As carbon dioxide, methane and water vapor from fossil-based power plants, factories and vehicles accumulate in the atmosphere, those three gases trap more infrared heat, warming the Earth at an accelerating pace. The point of no return, when the Earth’s climate will destabilize for centuries, perhaps millennia, is 450 parts per million of carbon dioxide in the atmosphere. We reached 400 ppm in 2013, according to NASA.

A warmer Earth means warmer oceans, which means stronger hurricanes, which is bad news for an island that juts out into the Atlantic Ocean — like Long Island.

The world’s nations decided in the Paris Climate Agreement of 2015 to work collectively to limit greenhouse gas emissions. Countries began signing the treaty on April 22, 2016 — Earth Day. The U.S. was among the signatories — and chief architects — of the accord. Some 194 states and the European Union signed it, and it will take effect in 2020.

Then along came Trump, who announced in the Rose Garden in June 2017 that he would withdraw the U.S. from the Paris Agreement. Here’s the thing: The U.S. State Department continues to send envoys to the ongoing climate talks in Bonn, Germany. Why? Because, technically, the U.S. cannot withdraw from the accord until the day after the 2020 presidential election, according to the original treaty.

So, no pressure, but the next presidential election might well determine the fate of the Earth’s climate and all of humanity.

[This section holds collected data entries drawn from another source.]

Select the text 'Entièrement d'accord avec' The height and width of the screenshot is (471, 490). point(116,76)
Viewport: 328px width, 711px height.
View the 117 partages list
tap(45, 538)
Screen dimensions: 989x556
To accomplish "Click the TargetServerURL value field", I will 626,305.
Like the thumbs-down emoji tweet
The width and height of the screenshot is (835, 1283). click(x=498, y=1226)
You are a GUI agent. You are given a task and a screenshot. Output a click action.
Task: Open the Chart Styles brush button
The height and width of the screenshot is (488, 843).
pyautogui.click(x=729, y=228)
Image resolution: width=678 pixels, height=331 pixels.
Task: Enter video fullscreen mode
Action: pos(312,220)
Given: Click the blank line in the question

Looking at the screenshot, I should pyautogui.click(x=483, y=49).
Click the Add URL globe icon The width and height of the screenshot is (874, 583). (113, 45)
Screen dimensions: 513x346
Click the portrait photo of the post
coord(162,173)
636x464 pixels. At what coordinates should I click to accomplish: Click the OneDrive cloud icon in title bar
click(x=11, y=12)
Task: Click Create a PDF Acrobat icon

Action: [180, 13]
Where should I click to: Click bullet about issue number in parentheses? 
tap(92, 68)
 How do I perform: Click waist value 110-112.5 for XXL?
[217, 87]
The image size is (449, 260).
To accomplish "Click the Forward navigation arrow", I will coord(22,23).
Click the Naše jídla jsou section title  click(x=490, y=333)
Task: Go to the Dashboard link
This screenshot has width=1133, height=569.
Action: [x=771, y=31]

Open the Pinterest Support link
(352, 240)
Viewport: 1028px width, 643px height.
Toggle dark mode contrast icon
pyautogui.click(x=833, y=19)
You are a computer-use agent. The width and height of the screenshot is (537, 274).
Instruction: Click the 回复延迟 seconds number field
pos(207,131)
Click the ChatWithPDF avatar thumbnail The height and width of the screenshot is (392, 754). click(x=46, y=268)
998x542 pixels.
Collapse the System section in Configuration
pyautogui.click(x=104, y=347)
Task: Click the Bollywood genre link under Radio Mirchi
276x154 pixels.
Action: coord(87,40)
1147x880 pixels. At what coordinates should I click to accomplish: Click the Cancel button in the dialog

Hyperbole? Perhaps. But the next election will decide whether the U.S. rejoins the world’s nations in a massive effort to solve a pressing global problem, or whether it will go it alone, rejecting international consensus. If Trump were re-elected, surely he would pull the U.S. out of the Paris accord for good. A new president could, however, if he or she chose, continue to abide by the agreement.

Thirteen miles east of Montauk and three miles off Block Island, R.I., five 550-foot-tall windmills now sit in the Atlantic, producing wind-driven energy, free of fossil fuels — no coal, no oil, no natural gas — and producing no greenhouse gases. There are proposals for more windmills off Long Island. A 15-turbine wind farm is planned in the waters 30 miles off Montauk. Another farm, similar in size, has been proposed for the waters 20 to 30 miles south of Long Beach.

Despite claims to the contrary, we must recognize that climate change is real — very real — and renewable energy is our future.